Ces labels visent à rassurer, voire à tromper, le consommateur en laissant entendre que cette agriculture respecte l’environnement et le bien-être animal. Or, en plus de contaminer nos sols, notre eau et notre alimentation, cette agriculture est particulièrement énergivore. Sachant qu’il faut 2 litres de pétrole pour produire 1 kg d’azote et qu’un hectare de blé nécessite 100 kg d’azote, cela représente une consommation de 200 litres de pétrole par hectare de blé.
Lucien nous a donné plusieurs exemples de pollution de l’eau, notamment ceux rapportés par l’Agence française de l’eau, qui a relevé des concentrations de glyphosate dans les trois quarts des cours d’eau, atteignant jusqu’à 200 fois la norme autorisée pour l’eau potable.Un rapport de l’Office fédéral de l’environnement met en évidence la présence d’environ 128 substances chimiques utilisées dans l’agriculture au sein de nos cours d’eau, dont 61 herbicides, 45 fongicides et 22 insecticides.
Un test, mené en 2019 par l’émission ABE (À Bon Entendeur) a révélé que, sur 26 pommes issues de l’agriculture conventionnelle, 22 contenaient des résidus de pesticides de synthèse. Sans surprise, en 2017, cette même émission avait déjà détecté des traces de glyphosate dans l’urine de 40 % des Romands testés.
En 2021, des médecins neuchâtelois ont mis en évidence la présence de traces de néonicotinoïdes dans le liquide céphalo-rachidien d’enfants atteints de leucémie et de lymphomes.
Pourtant, en 2018, le Conseil national a décidé de maintenir l’autorisation du glyphosate, arguant que les connaissances scientifiques actuelles ne justifiaient pas son interdiction. Ainsi, on nous recommande de ne pas manger trop gras ni trop salé, mais visiblement, aucun problème avec le glyphosate. Selon l’Office fédéral de l’agriculture, il se vend en moyenne 2 000 tonnes de pesticides par an en Suisse, soit 28 % de plus qu’en l’an 2000, dont 85 % sont utilisés dans l’agriculture. On ne va pas dans la bonne direction.

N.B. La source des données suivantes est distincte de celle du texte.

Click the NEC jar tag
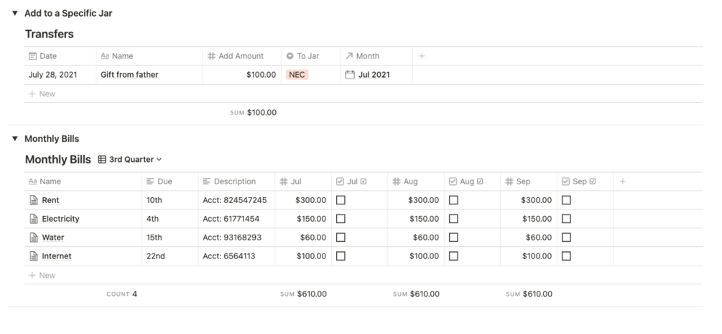Viewport: 722px width, 334px height. click(297, 74)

Nous comprenons maintenant pourquoi une pomme cultivée sans chimie de synthèse est plus saine et plus écologique, même si elle a parcouru plusieurs centaines de kilomètres en camion.
Notre président, Lukas, a remercié chaleureusement Monsieur Willemin pour cette conférence très instructive et d’être venu tout spécialement du Jura neuchâtelois. Avant son départ, nous avons pu profiter de faire plus ample connaissance avec ce personnage fort sympathique et profondément engagé pour un monde meilleur, dans un restaurant à proximité.